## Exercise prompt
Render the records below as a JSON list of strings, one string per line, leaving out blank lines.
-=-=-=-=-
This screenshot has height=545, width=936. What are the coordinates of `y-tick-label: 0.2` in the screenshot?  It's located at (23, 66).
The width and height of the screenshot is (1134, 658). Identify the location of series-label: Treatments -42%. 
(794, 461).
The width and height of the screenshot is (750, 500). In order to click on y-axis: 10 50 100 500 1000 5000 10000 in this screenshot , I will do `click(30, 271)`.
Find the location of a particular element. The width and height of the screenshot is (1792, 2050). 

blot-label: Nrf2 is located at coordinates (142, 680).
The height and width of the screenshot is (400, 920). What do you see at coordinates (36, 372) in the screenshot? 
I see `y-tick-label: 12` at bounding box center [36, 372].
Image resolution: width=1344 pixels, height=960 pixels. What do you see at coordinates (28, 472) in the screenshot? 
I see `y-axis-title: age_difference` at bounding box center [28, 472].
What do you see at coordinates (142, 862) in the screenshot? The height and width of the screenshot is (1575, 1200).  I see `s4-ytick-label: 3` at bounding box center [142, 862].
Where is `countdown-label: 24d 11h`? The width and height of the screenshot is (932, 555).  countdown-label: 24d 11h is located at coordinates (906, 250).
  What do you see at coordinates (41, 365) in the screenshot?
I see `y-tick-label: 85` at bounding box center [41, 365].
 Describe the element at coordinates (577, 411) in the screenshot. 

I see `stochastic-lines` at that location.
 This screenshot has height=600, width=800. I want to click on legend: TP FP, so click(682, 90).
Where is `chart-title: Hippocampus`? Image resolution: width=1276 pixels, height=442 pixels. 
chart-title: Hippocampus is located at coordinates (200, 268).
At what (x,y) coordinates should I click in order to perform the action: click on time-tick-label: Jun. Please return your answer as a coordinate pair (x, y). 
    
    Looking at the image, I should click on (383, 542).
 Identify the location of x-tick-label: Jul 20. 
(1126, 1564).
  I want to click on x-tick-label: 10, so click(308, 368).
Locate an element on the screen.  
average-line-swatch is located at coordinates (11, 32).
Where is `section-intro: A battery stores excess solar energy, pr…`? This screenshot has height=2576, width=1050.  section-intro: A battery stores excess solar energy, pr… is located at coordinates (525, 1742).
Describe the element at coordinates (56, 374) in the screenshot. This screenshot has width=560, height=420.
-=-=-=-=-
## Response to the task
[
  "This screenshot has height=545, width=936. What are the coordinates of `y-tick-label: 0.2` in the screenshot?  It's located at (23, 66).",
  "The width and height of the screenshot is (1134, 658). Identify the location of series-label: Treatments -42%. ",
  "(794, 461).",
  "The width and height of the screenshot is (750, 500). In order to click on y-axis: 10 50 100 500 1000 5000 10000 in this screenshot , I will do `click(30, 271)`.",
  "Find the location of a particular element. The width and height of the screenshot is (1792, 2050). ",
  "blot-label: Nrf2 is located at coordinates (142, 680).",
  "The height and width of the screenshot is (400, 920). What do you see at coordinates (36, 372) in the screenshot? ",
  "I see `y-tick-label: 12` at bounding box center [36, 372].",
  "Image resolution: width=1344 pixels, height=960 pixels. What do you see at coordinates (28, 472) in the screenshot? ",
  "I see `y-axis-title: age_difference` at bounding box center [28, 472].",
  "What do you see at coordinates (142, 862) in the screenshot? The height and width of the screenshot is (1575, 1200).  I see `s4-ytick-label: 3` at bounding box center [142, 862].",
  "Where is `countdown-label: 24d 11h`? The width and height of the screenshot is (932, 555).  countdown-label: 24d 11h is located at coordinates (906, 250).",
  "  What do you see at coordinates (41, 365) in the screenshot?",
  "I see `y-tick-label: 85` at bounding box center [41, 365].",
  " Describe the element at coordinates (577, 411) in the screenshot. ",
  "I see `stochastic-lines` at that location.",
  " This screenshot has height=600, width=800. I want to click on legend: TP FP, so click(682, 90).",
  "Where is `chart-title: Hippocampus`? Image resolution: width=1276 pixels, height=442 pixels. ",
  "chart-title: Hippocampus is located at coordinates (200, 268).",
  "At what (x,y) coordinates should I click in order to perform the action: click on time-tick-label: Jun. Please return your answer as a coordinate pair (x, y). ",
  "    Looking at the image, I should click on (383, 542).",
  " Identify the location of x-tick-label: Jul 20. ",
  "(1126, 1564).",
  "  I want to click on x-tick-label: 10, so click(308, 368).",
  "Locate an element on the screen.  ",
  "average-line-swatch is located at coordinates (11, 32).",
  "Where is `section-intro: A battery stores excess solar energy, pr…`? This screenshot has height=2576, width=1050.  section-intro: A battery stores excess solar energy, pr… is located at coordinates (525, 1742).",
  "Describe the element at coordinates (56, 374) in the screenshot. This screenshot has width=560, height=420."
]